La dernière
expulsion des
Juifs d'Alsace



Article de
S. Schwarzfuchs

Article de
Francis Weill

Article de
Simone Lévy

Appel aux
témoins et aux
survivants

Le 15 juillet 1940 :
La dernière expulsion des Juifs d'Alsace
par Simon SCHWARZFUCHS


Les événements qui seront relatés ici ne sont pas totalement ignorés des historiens, mais il ne semble pas qu'ils aient jamais été l'objet d'une étude détaillée. celle qui est entamée ici a pour seul objectif de les porter à l'attention des amateurs et de faire progresser leur compréhension.

REPERES HISTORIQUES

  • 1 sept. 1939 : l'armée allemande envahit la Pologne.

  • 1 sept. 1939 : l'Angleterre et la France déclarent la guerre à l'Allemagne.
    le gouvernement français ordonne l'évacuation de 173 communes proches du Rhin : 380,000 alsaciens prennent la direction du Périgord et du Limousin.

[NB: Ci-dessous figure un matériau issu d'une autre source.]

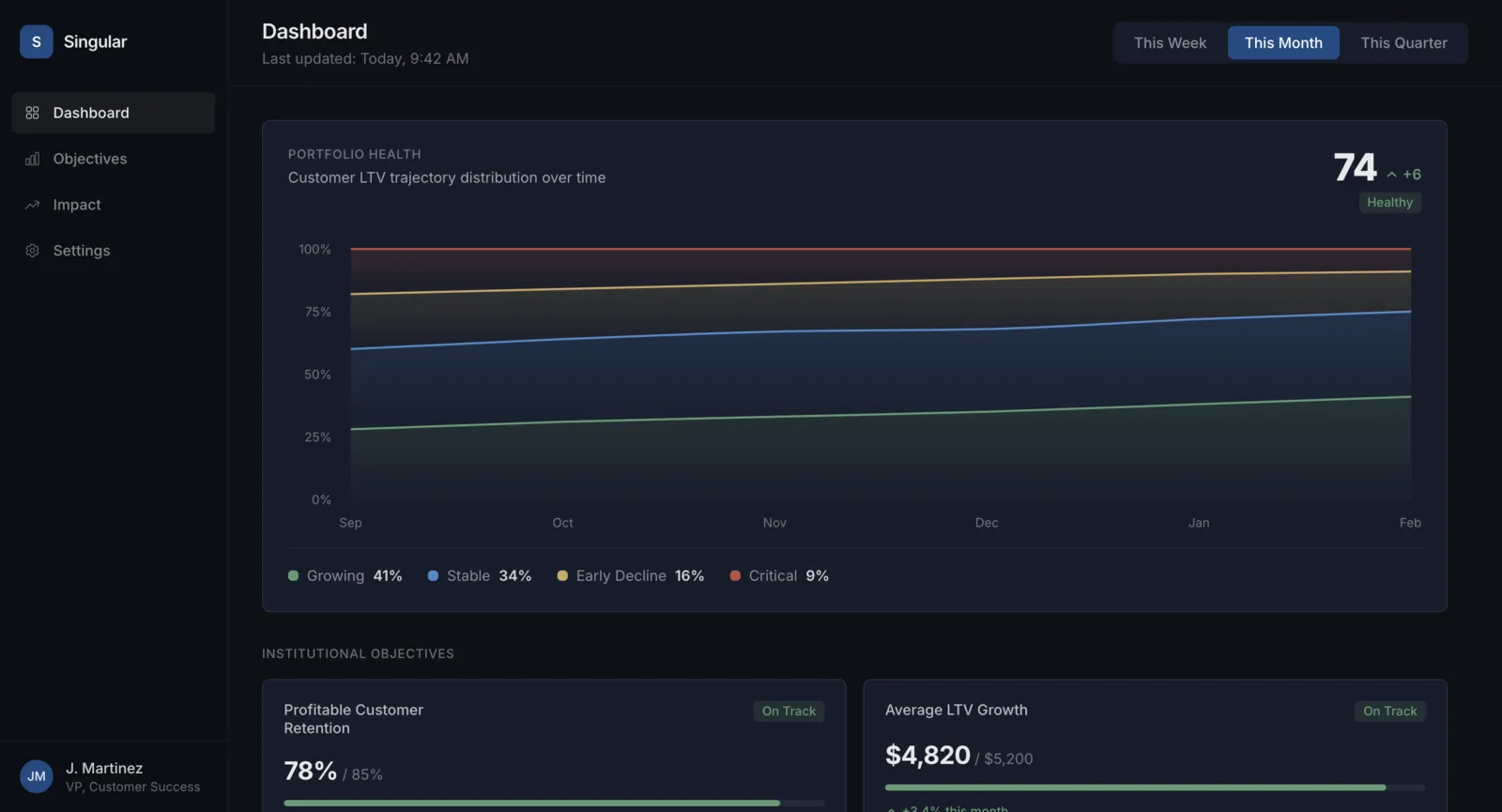
Task: Click the Objectives bar chart icon
Action: click(x=32, y=159)
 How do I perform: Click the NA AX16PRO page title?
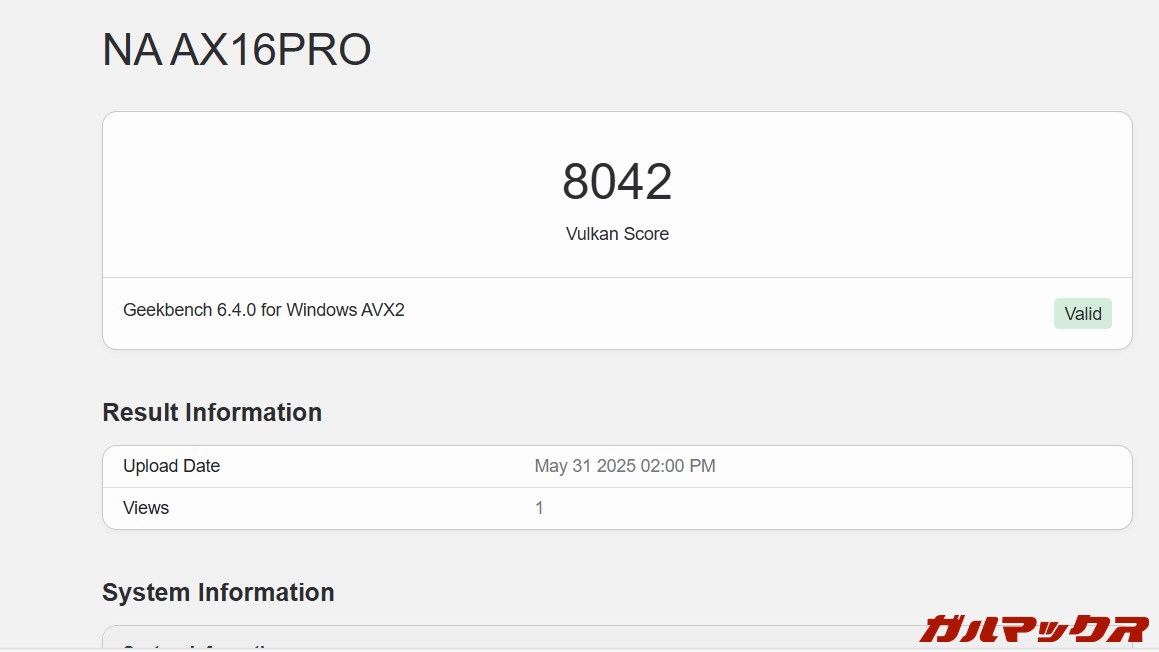tap(235, 49)
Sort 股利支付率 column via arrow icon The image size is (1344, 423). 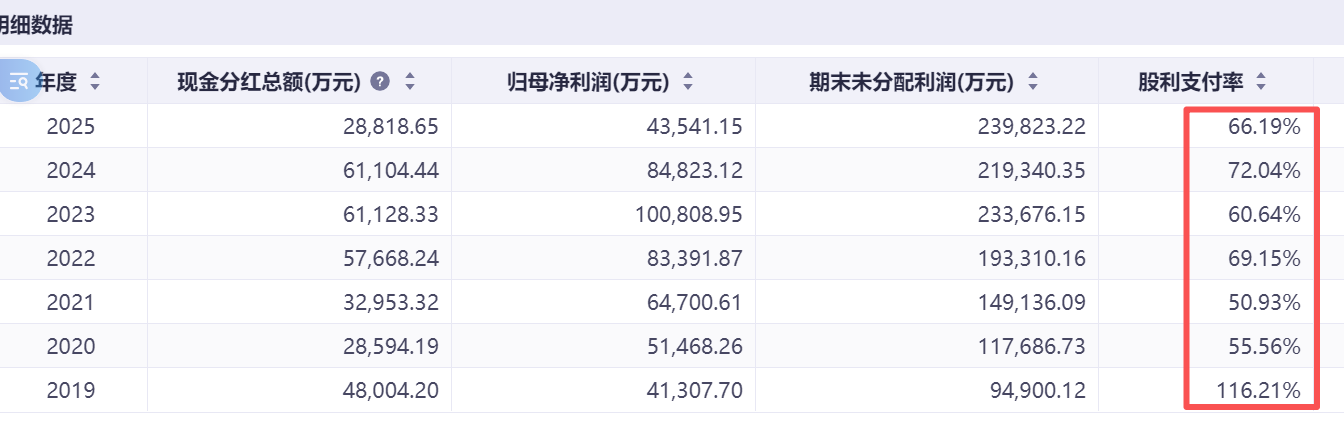[1261, 82]
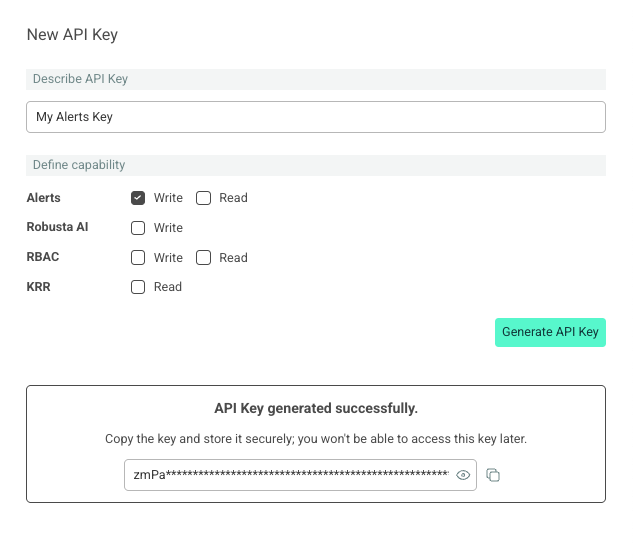Reveal the masked API key with eye icon

[x=463, y=475]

  • 10 mai 1940 : fin de la "drôle de guerre" et offensive allemande.

  • 19 juin 1940 : Les Allemands pénètrent dans Strasbourg où l'étendard à la croix gammée flotte sur la cathédrale.

  • 22 juin 1940 : l'armistice met fin aux combats. L'Alsace est occupée par l'Allemagne nazie. L'administration civile de l'Alsace est confiée au Gauleiter Robert Wagner, avec pour mission de gagner en une décennie la population alsacienne à la cause du national-socialisme.

  • 13 juil. 1940 : le Gauleiter Robert Wagner décide d'expulser les Juifs encore restés sur place, et de confisquer tous leurs biens, intérêts et droits au profit de l'Etat.

  • 14 juil. 1940 : les Alsaciens (mais pas les Juifs) sont autorisés à rentrer chez eux.

  • 12 sept. 1940 : incendie et destruction de la synagogue de Strasbourg, à la même période sont détruites les synagogues de Wissembourg, de Grussenheim, de Biescheim et de Hattstatt.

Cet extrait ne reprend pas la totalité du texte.